Adesso che è tornata, però, non lo so come andrà a finire. Non ci siamo ancora dette molto – non so neppure come faccia a sapere che stamattina ho molte cose in programma, sono certa di non averglielo anticipato ieri sera a cena. MA TU DA QUANTO È CHE SEI IN PIEDI le chiedo, ritrovandola in cucina. NON DORMO MOLTO, fa.
HAI FATTO COLAZIONE?
SÌ, HO MANGIATO DELLE NOCI FRESCHE, STAVANO SUL TAVOLO DI LÀ, BELLE AMARE.
NOCI? AH, SÌ. BISOGNAVA CHE TOGLIESSI LA PELLICINA..
MA A ME PIACCIONO PROPRIO COSÌ.
BEH, ANCHE A ME. VUOI UN CAFFÈ?
Non risponde. Mi guarda come se le avessi fatto un affronto, dritta dagli occhi grandi – le pupille dilatate per la poca luce. In effetti, a pensarci, non lo abbiamo preso mai un caffè insieme. Chissà. M’appresto ad aprire le tende: FACCIAMO ENTRARE LUCE, CHE DICI? Fa OKAY, e anche con la testa, distendendo d’un tratto i lineamenti. Poi rivolge l’attenzione oltre i vetri. Il cielo è stupefacente, di nuvole piatte, torbide e, laggiù a Est, contornate di cremisi. NON AVREI MAI POTUTO RESISTERE OLTRE L’EST, sussurra, guardando sempre fuori. Non sicura d’aver capito, sospiro: INVECE IO HO SEMPRE IN MENTE DI ANDARE A OVEST.

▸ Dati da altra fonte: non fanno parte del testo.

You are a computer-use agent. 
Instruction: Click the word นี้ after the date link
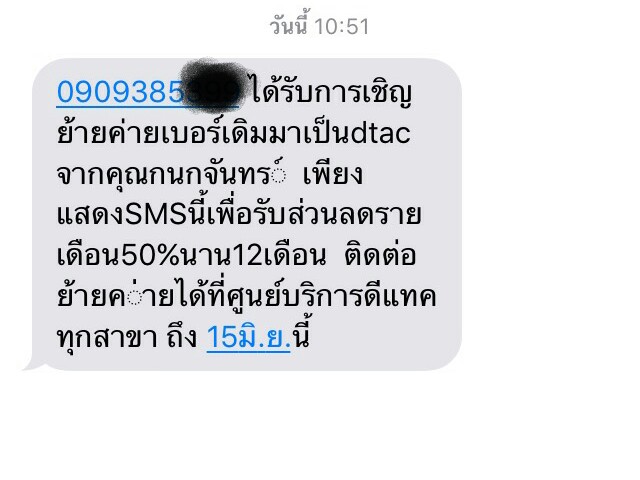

LO SO, sussurra ancora, confondendomi un poco, perché davvero non credo che in quegli anni io avessi già modo di pensare all’Ovest. La moka intanto respira da fase terminale, il caffè è pronto, e lei chiude il fuoco. Lo versa tutto quanto nel mio bicchiere preferito, ed era un po’ che non lo usavo. La guardo fare, pensando sia proprio uguale precisa ad allora, di fuori. QUANTI ANNI HAI ADESSO, TALESTRE? Risponde: LO SAI BENE QUANTI ANNI ABBIAMO, confondendomi di più.
A QUANTI NE HO IO, POTREI PURE ARRIVARCI, MA COI TUOI HO PERSO DAVVERO IL CONTO faccio, dopo un po’ d’esitazione. Non dice più niente.
leggendo è come vedere ogni momento e movimento nelle sfumature tra voi…
tutto immerso in una sensazione di silenzio intorno, riflessiva senza rumore di pensieri
m’arriva così… da lettrice m’esprimo…
e da scrivente io faccio tesoro delle tue impressioni. Grazie.